ACTIVITY. Go through the entries below and work out how many lines include "computer"; give only that number.

(Dataset entries)
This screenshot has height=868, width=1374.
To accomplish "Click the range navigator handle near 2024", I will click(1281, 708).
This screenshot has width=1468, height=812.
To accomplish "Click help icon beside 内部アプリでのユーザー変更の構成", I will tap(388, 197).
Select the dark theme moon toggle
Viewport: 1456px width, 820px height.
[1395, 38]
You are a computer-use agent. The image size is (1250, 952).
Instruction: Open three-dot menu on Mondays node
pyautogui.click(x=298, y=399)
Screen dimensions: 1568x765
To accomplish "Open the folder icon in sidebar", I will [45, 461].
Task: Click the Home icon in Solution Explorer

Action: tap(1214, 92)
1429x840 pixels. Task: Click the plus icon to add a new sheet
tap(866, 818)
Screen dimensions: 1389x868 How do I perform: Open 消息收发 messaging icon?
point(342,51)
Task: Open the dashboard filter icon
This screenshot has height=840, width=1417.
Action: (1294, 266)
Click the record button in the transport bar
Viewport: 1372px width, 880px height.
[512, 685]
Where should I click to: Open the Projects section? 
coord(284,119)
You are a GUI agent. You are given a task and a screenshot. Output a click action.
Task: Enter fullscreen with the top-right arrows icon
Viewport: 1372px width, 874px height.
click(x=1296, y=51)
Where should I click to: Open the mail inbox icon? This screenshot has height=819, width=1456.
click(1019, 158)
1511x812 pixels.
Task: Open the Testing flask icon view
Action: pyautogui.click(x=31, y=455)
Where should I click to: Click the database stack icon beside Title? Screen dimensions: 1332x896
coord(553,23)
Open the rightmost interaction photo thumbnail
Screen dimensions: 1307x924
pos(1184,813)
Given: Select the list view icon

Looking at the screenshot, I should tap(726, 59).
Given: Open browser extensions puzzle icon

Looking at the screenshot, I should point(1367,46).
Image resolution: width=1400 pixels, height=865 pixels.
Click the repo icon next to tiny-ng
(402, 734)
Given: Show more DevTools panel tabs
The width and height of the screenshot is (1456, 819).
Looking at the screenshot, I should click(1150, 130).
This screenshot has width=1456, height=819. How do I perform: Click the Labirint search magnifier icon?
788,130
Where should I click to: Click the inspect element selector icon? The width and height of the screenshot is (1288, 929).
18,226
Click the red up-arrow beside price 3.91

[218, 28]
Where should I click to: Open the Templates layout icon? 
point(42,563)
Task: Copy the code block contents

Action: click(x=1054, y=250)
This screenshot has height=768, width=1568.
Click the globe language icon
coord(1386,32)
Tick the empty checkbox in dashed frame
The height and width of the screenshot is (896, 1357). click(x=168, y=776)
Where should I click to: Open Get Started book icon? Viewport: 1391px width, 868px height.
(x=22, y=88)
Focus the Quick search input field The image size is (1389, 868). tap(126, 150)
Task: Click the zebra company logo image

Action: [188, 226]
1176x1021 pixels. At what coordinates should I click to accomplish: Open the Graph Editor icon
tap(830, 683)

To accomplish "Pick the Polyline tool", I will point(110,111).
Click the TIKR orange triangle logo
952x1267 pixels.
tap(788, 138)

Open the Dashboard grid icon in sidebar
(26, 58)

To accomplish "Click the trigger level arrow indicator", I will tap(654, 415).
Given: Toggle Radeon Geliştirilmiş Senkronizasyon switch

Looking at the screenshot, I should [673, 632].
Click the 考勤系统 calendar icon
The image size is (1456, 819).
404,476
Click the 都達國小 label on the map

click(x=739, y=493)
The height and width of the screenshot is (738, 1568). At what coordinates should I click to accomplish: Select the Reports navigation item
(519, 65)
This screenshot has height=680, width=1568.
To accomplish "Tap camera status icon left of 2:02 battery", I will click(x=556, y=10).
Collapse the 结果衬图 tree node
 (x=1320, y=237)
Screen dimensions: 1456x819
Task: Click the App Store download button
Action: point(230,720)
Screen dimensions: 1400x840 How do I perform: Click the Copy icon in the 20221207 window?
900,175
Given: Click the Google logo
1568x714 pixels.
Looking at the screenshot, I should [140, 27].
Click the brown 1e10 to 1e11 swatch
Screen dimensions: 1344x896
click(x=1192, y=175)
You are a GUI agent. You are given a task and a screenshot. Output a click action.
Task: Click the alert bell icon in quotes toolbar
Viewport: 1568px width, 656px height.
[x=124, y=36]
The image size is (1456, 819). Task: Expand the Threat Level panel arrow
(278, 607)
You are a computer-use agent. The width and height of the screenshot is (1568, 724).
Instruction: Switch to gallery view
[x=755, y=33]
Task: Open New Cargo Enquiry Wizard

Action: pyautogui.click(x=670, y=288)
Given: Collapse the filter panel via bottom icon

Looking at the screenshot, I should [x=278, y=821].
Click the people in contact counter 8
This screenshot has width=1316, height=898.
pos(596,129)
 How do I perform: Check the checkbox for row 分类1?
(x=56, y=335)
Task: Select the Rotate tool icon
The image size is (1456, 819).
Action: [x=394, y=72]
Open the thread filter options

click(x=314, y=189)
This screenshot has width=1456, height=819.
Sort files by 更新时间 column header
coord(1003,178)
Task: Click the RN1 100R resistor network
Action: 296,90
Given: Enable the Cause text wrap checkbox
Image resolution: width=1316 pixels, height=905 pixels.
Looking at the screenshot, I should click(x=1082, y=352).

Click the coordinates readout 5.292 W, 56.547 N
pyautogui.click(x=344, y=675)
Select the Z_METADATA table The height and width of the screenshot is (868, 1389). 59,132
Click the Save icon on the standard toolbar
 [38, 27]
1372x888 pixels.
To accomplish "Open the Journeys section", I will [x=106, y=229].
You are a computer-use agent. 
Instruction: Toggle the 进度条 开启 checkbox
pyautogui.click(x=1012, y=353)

WRITTEN ANSWER. 3